_What is needed_
Leaving out any pictures, print the entries that follow exactly as they stand.

___ Data for the task ___

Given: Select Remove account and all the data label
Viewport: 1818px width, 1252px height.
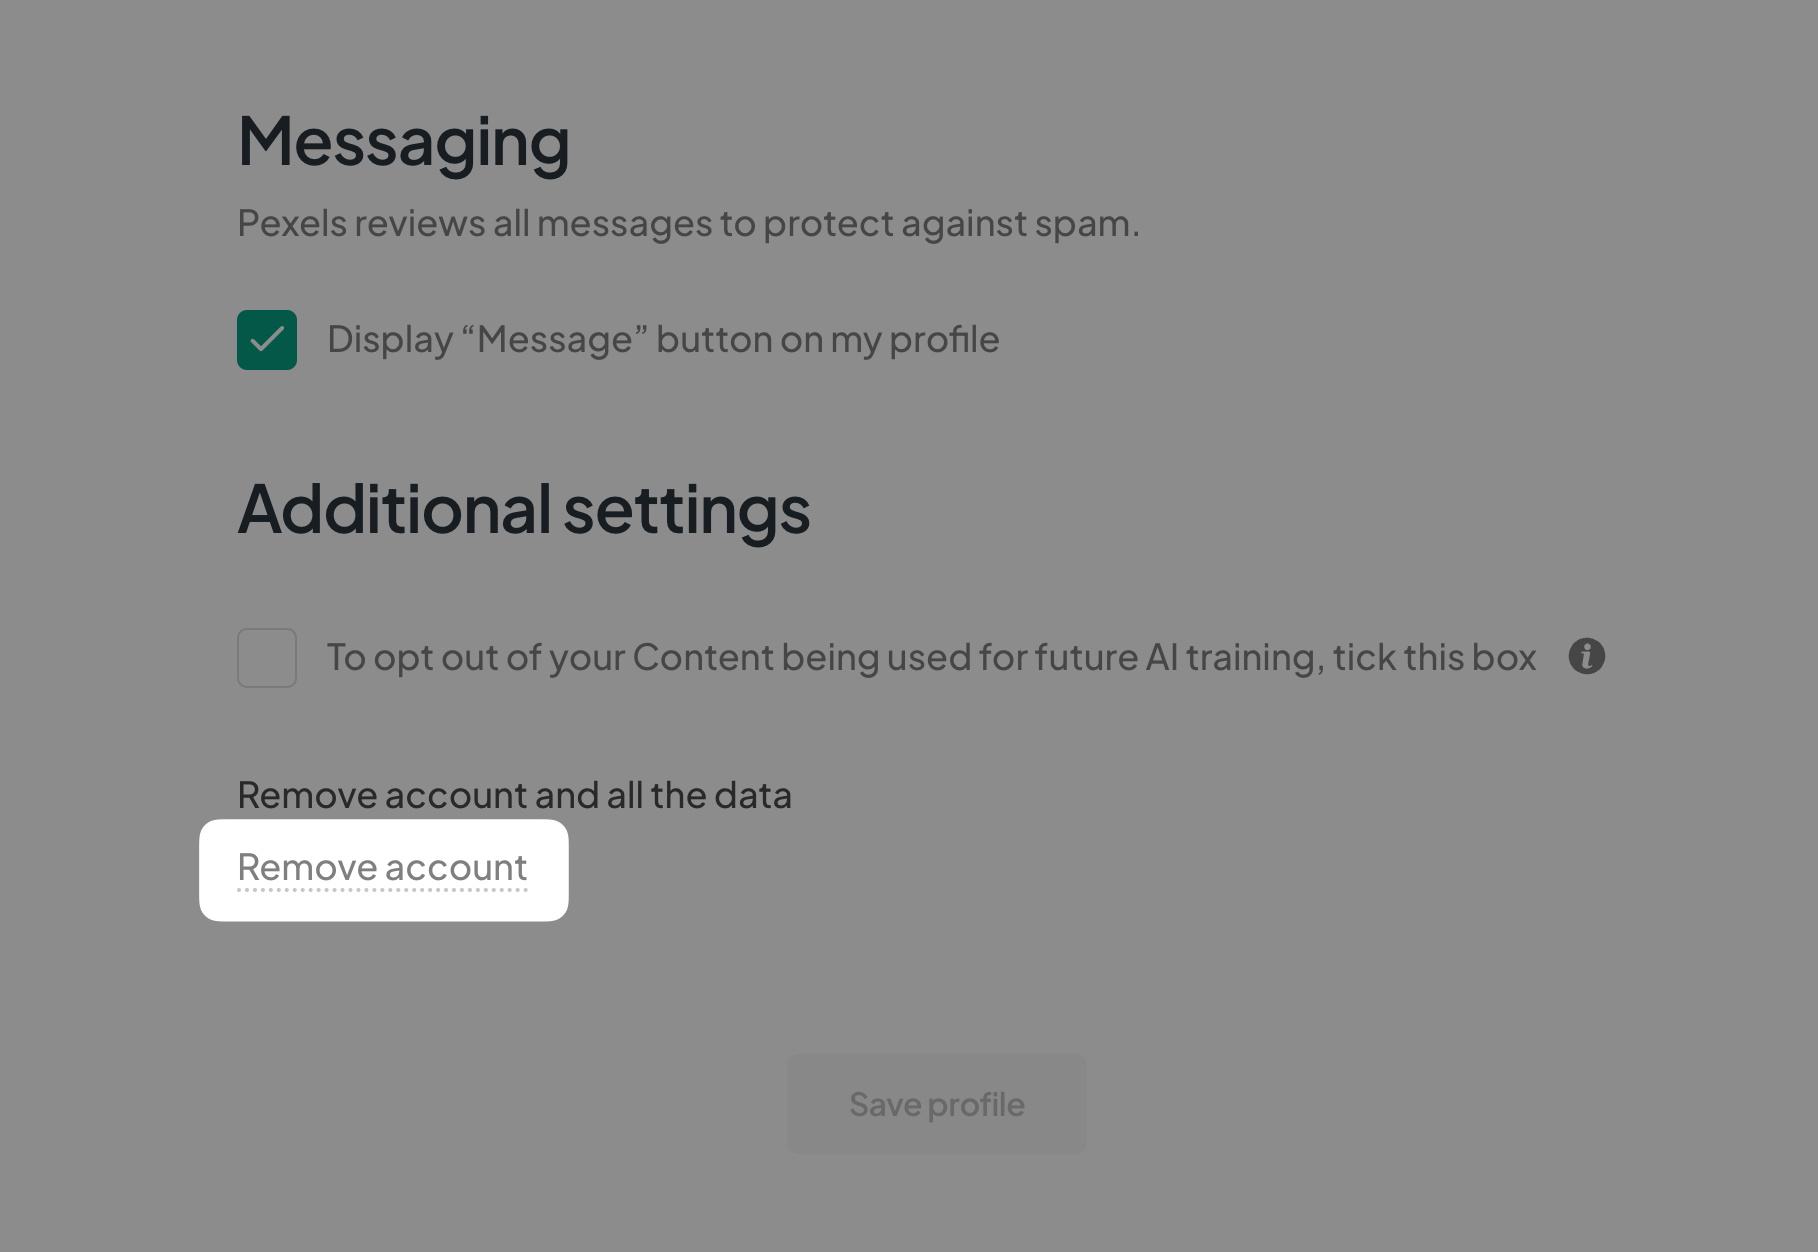Looking at the screenshot, I should click(514, 795).

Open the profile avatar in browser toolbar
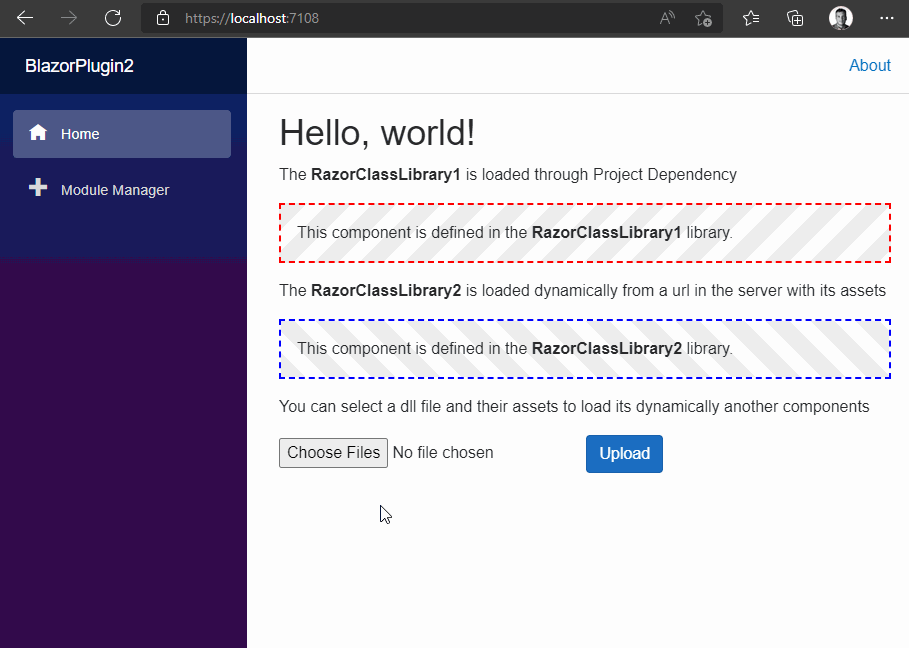click(840, 17)
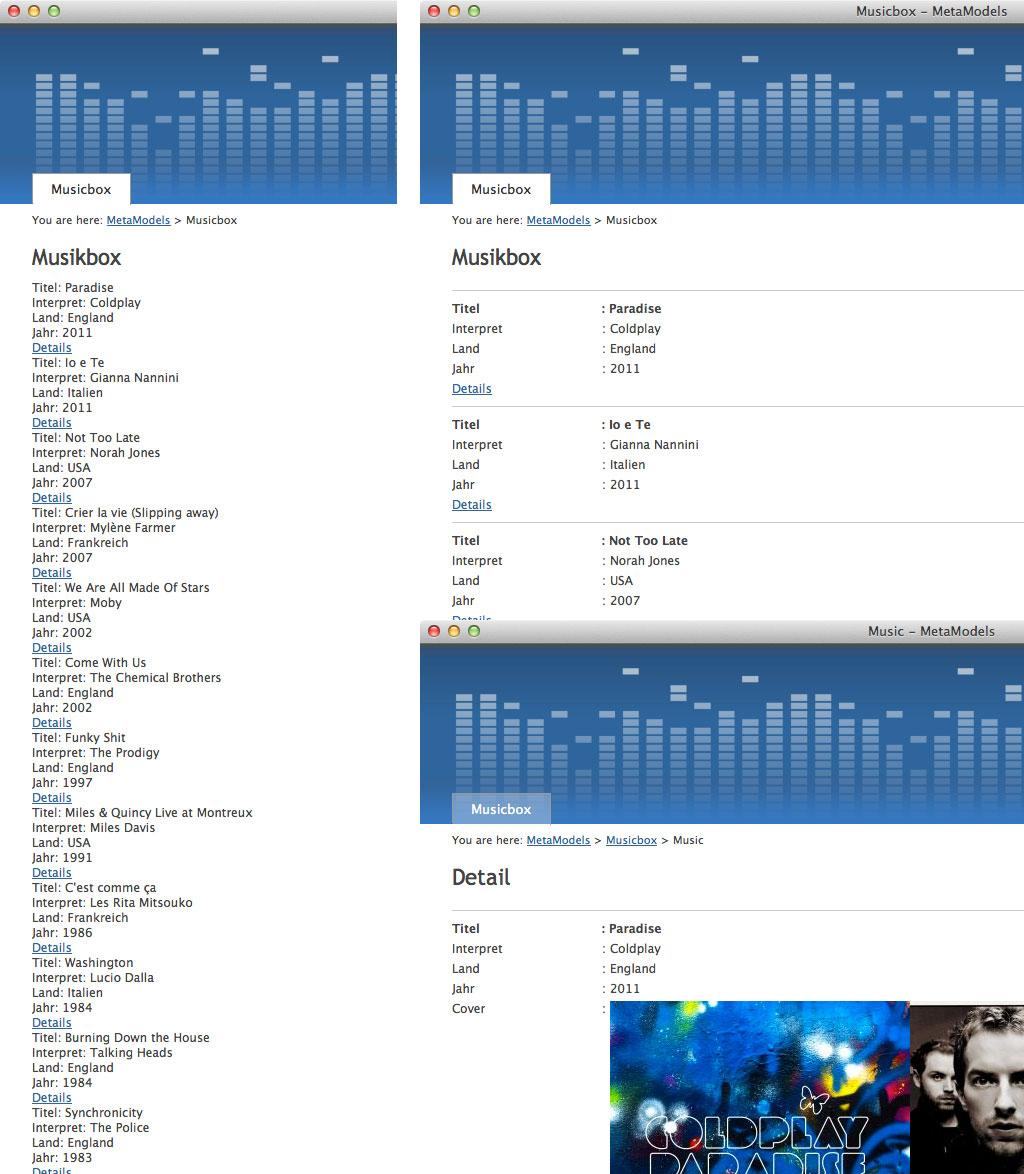Viewport: 1024px width, 1174px height.
Task: Open Details for We Are All Made Of Stars
Action: coord(52,648)
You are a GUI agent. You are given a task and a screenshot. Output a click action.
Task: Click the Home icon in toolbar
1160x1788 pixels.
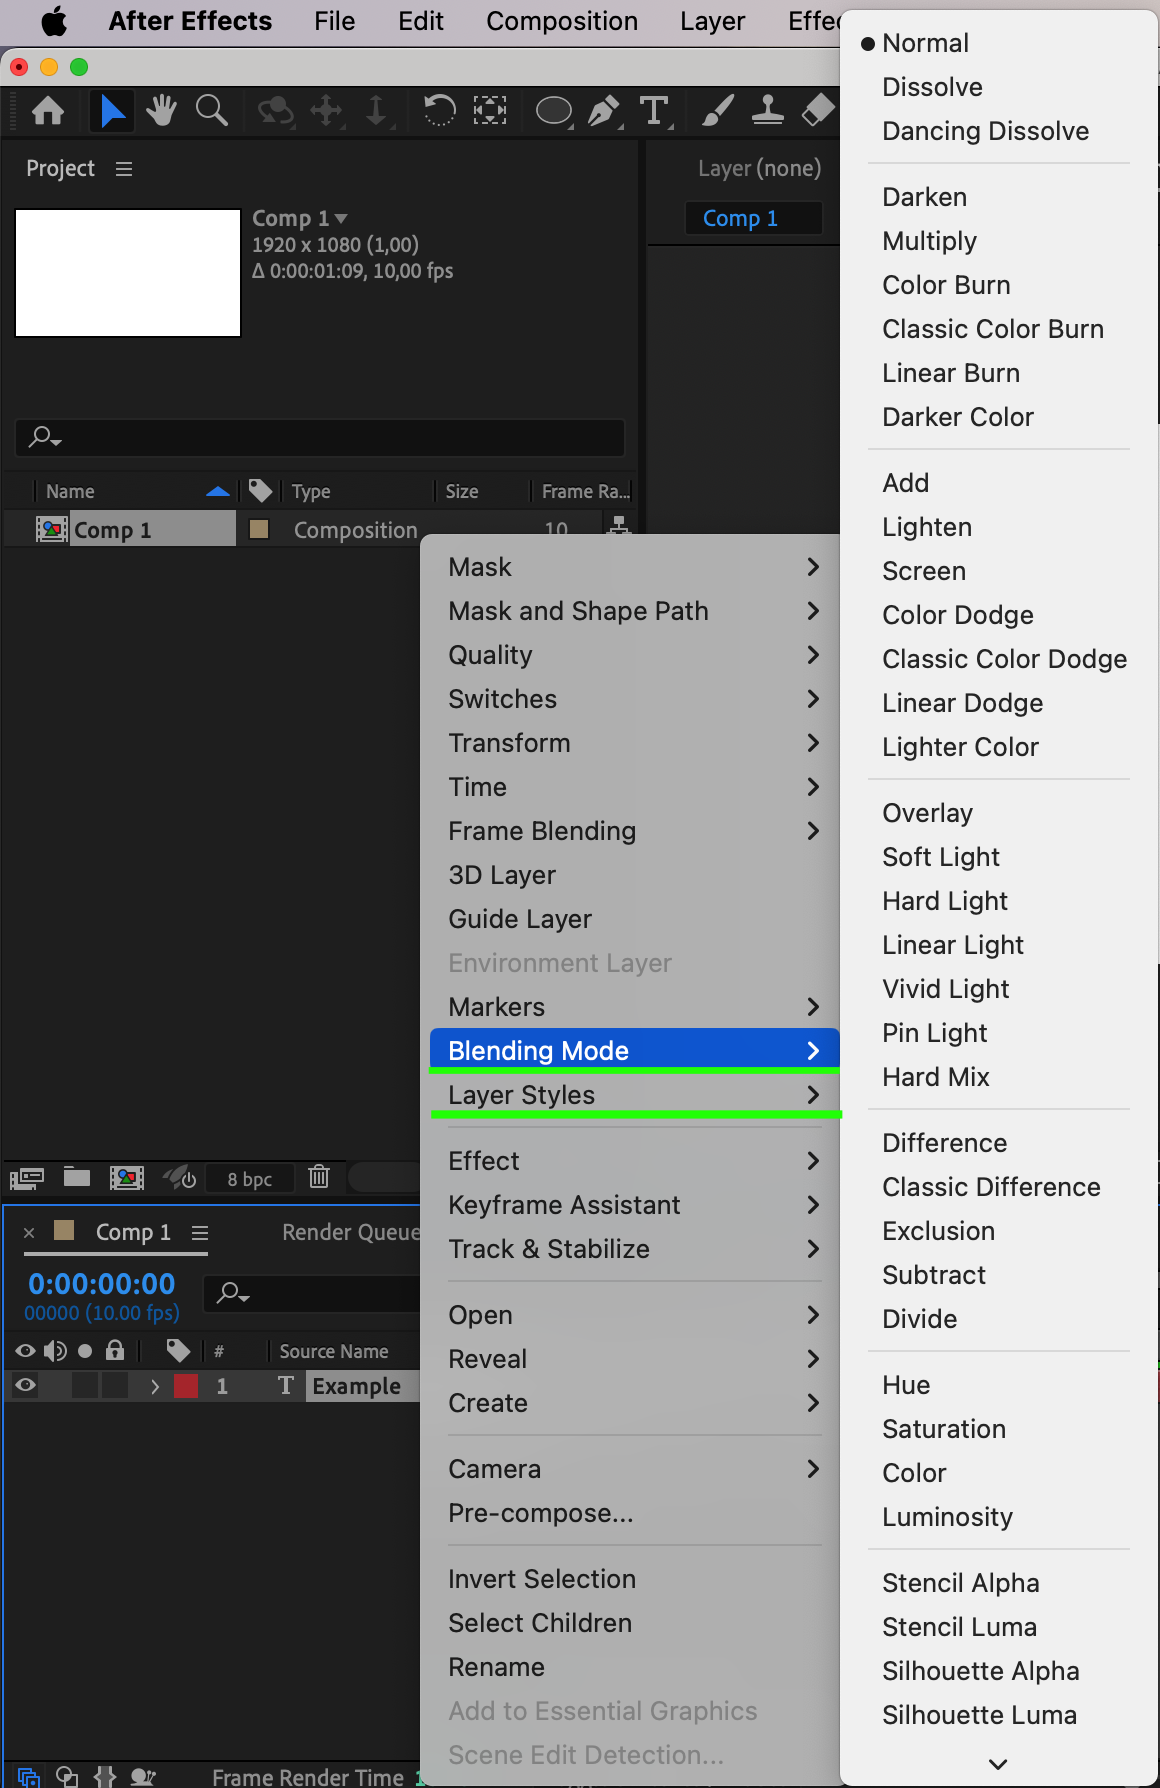click(x=48, y=110)
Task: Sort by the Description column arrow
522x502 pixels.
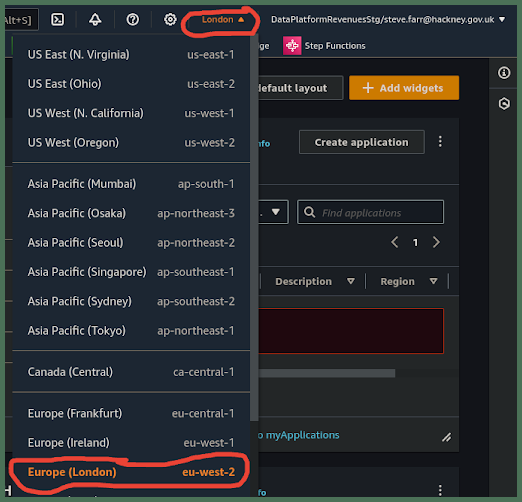Action: pos(351,281)
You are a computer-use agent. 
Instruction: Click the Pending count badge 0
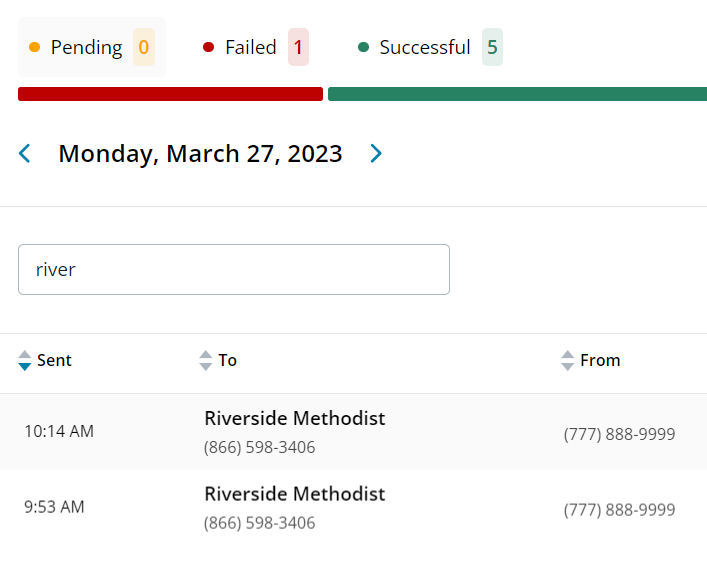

___

_Answer to this exercise_
Given: Select Remove account and all the data label
Viewport: 1818px width, 1252px height.
Looking at the screenshot, I should click(514, 795).

Open the profile avatar in browser toolbar
click(840, 17)
Viewport: 1024px width, 1174px height.
Task: Open Details for We Are All Made Of Stars
Action: coord(52,648)
You are a GUI agent. You are given a task and a screenshot. Output a click action.
Task: Click the Home icon in toolbar
1160x1788 pixels.
click(x=48, y=110)
Task: Sort by the Description column arrow
522x502 pixels.
Action: pos(351,281)
You are a computer-use agent. 
Instruction: Click the Pending count badge 0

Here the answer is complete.